A. An initial state of the model with spontaneously generated concentration gradient (for Brusselator RD system) with maximum at the ''South'' pole and minimum at the ''North'' pole of the spherical multicellular layer. The more are 'nuclei' inside a cell, the more are local concentrations of one of the Brusselator intermediates [X].
B. Simulation of invagination and formation of gastrula. Form of the model (perspective projection) after ''translation'' of the X-gradient on Fig.A according to iteration algorithm for solving the Eq.(1).
C. Bipolar pattern as steady state established in Brusselator RD system with position-dependent diffusion coefficients.
The one pattern (Fig.A) is coupled to the formation of the other. New pattern differs not only in overall geometry but also in tilting of the axis as compared with initial gradient. D. Form of the model (perspective projection) after translation of the secondary bipolar gradient on the Fig.C. We achieved the initiation of invagination of ''orus'' (indicated by large arrow head). In the case of determination of the second axis of symmetry and the invagination not only of a ''gut'', but also of an ''orus'' was established (Fig.1).
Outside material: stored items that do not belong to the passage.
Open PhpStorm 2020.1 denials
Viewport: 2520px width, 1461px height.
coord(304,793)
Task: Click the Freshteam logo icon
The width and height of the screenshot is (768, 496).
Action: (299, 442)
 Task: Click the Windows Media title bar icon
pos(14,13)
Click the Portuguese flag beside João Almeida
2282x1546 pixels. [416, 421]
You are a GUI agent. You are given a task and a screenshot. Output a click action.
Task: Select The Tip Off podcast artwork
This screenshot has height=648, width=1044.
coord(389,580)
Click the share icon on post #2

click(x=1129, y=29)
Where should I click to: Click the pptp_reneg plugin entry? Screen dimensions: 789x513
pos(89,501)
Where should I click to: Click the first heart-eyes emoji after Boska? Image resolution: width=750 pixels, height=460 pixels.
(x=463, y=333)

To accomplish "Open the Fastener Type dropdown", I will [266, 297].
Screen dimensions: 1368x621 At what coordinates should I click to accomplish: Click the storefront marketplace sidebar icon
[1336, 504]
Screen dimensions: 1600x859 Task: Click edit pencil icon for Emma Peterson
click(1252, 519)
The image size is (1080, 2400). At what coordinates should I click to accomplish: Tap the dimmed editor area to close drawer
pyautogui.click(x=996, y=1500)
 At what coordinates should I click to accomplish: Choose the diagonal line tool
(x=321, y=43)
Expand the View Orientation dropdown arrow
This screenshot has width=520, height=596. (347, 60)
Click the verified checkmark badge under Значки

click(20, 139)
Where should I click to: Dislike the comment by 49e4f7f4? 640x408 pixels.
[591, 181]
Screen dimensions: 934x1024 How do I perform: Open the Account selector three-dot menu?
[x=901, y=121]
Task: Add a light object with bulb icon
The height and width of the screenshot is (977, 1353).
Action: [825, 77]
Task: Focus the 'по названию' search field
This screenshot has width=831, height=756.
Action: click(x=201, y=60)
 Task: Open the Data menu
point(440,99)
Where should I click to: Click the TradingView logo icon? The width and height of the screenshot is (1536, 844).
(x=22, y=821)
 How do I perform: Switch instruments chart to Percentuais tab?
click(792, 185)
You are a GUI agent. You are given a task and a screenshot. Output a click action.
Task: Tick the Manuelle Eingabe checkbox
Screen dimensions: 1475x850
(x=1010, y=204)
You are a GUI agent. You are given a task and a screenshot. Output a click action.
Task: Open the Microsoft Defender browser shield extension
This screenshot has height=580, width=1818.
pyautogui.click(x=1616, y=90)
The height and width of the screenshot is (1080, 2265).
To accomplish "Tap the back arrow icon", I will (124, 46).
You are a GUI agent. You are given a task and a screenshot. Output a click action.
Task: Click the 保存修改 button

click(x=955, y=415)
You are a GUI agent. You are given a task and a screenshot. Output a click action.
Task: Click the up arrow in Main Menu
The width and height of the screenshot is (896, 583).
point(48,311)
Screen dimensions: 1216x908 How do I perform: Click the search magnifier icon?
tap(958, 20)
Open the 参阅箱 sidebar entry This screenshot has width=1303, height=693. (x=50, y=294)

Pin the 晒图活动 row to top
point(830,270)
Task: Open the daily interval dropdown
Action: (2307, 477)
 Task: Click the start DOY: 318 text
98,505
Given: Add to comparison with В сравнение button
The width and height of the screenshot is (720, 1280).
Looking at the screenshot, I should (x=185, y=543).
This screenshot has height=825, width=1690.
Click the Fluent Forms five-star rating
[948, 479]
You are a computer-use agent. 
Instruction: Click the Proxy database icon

Thus we achieve such biologically essential case of symmetry breaking (from m*µ symmetry to 1*µ one) via axis tilting.
This symmetry breaking as a consequence of secondary bifurcations is the main subject of interest in remaining part of the paper.
We know that the response of gene regulatory elements, which involves the mobilization of transcription machinery, is a highly cooperative, non-linear phenomenon. In principle, these elements could respond sharply to very small concentration differences. However, such highly non-linear concentration-reading device is effectively trying to assign a value to a limited sample of molecular events, whose distribution in time contains an inherent random component arising from the stochastic nature of molecular motion (for details See Lacalli and Harrison ,1991). The standard deviation for this distribution is equal to the square root of the number of binding events by molecules to DNA. If a given binding site is to measure concentration to an accuracy of 1* 10-4 molecules must be sampled [Lacalli and Harrison ,1991].
However, one must take into consideration the fact, that large slow-diffusing peptides-regulators participate in expression patterning in a few copies per cell/nucleus. For example, regulatory domain of one of two alleles of the sea urchin cytoskeletal actin gene contains about 20 sites for 13 different regulatory peptides. By means of in vivo competitive titration experiments [Davidson ,1989] it have been found that the number of these peptides per nucleus range from 500 to 1100 copies!
It is quite evident that such amount is inadequate to use ODE or PDE for its description. But anyway, these particles interact with one another and with their targets in chromatin in accordance with non-linear kinetics, which could be described from the point of view of synergetics. On the other hand, one could try to take advantage of discrete calculations of stochastic appearance, binding, elimination and dimerization events in the processes of gene regulation. Hence, if we have one gene with, say, 12 targeting sites in a DNA regulatory element for 4 different regulatory peptides, each present in 100-1000 copies per cell, then we must really simulate the discrete state changes of this gene regulatory element. This approach, apart from evident proximity to molecular biology reality, would be useful for estimation of features of a few interacting elements system with non-linear kinetics as compared with ODE/PDE approximations.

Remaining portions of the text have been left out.